THE EXERCISE:
In the listing below, write out everything from the line containing "You are a computer-use" down to the end of the listing, leaving out any pictures.

------ DATA SUPPLIED ------

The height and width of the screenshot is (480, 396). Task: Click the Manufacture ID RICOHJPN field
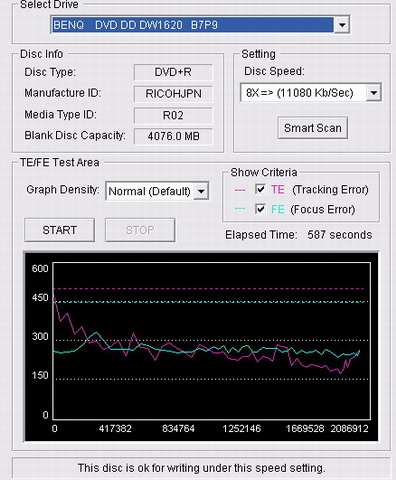[x=173, y=94]
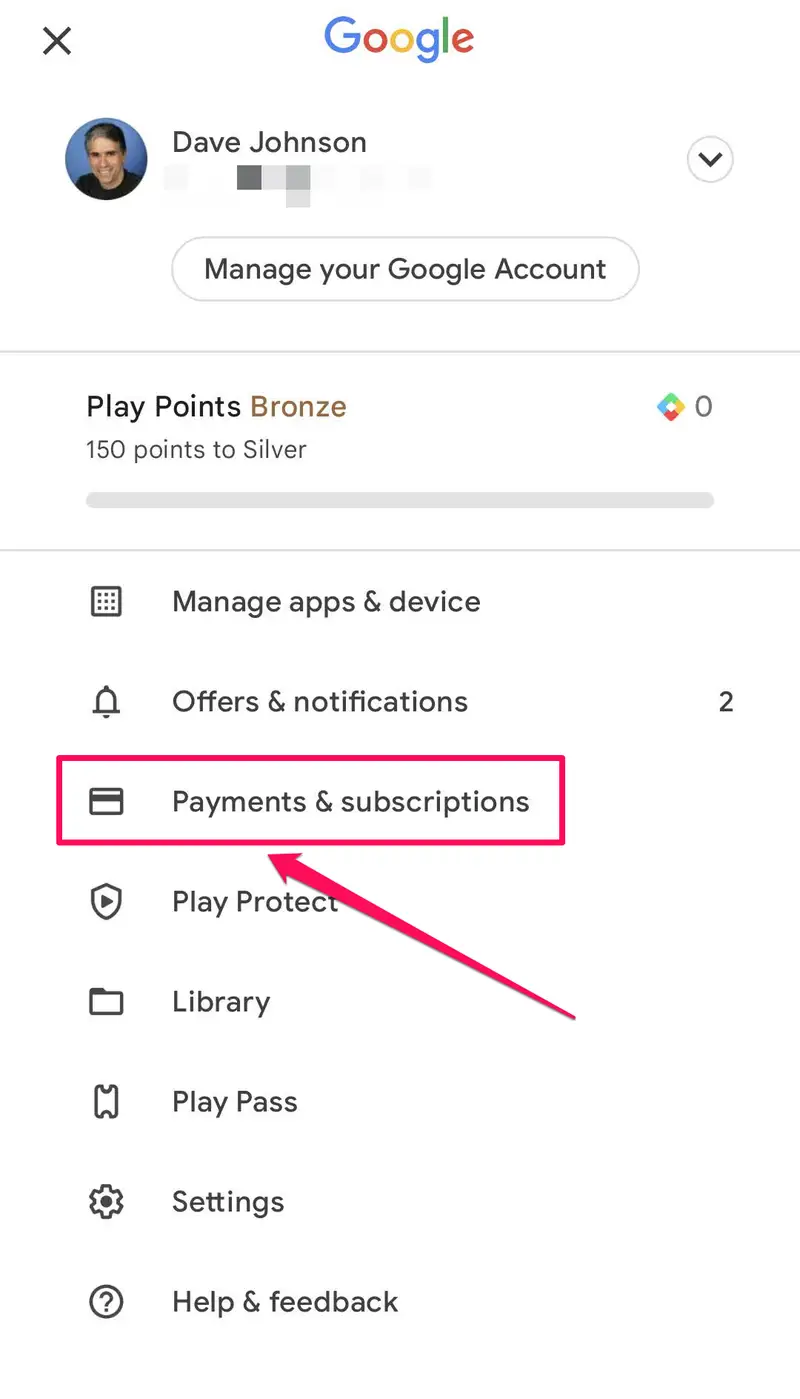Tap the Play Protect shield icon
This screenshot has width=800, height=1399.
106,902
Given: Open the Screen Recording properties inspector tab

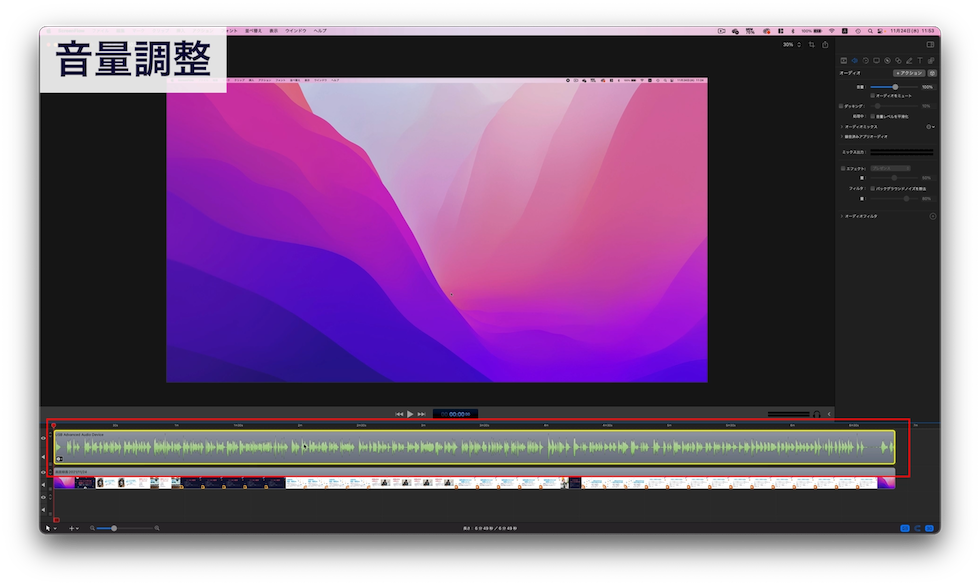Looking at the screenshot, I should click(876, 60).
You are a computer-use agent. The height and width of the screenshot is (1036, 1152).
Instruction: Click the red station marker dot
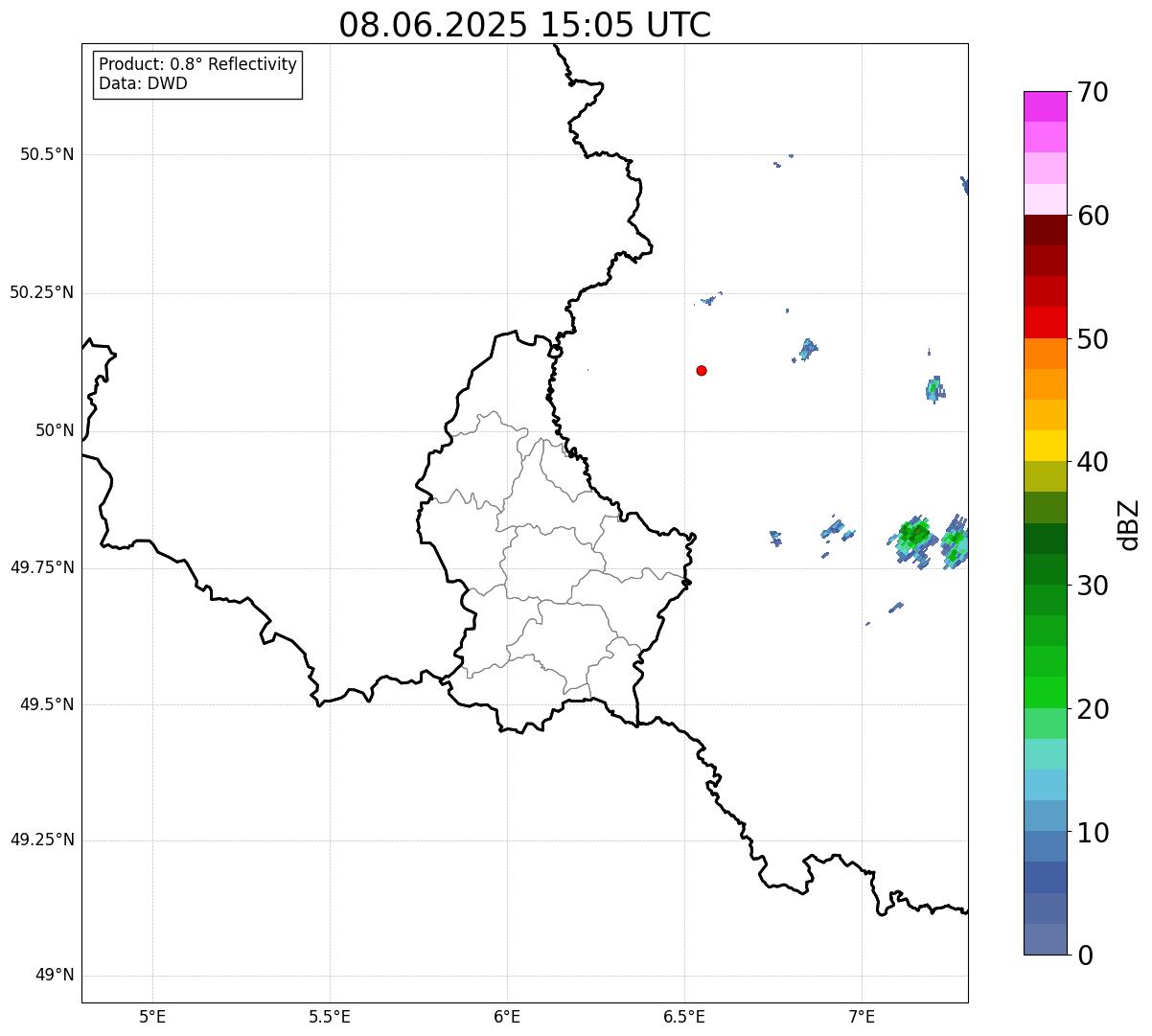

------

PROBLEM SOLUTION:
You are a computer-use agent. The height and width of the screenshot is (1036, 1152).
Instruction: Click the red station marker dot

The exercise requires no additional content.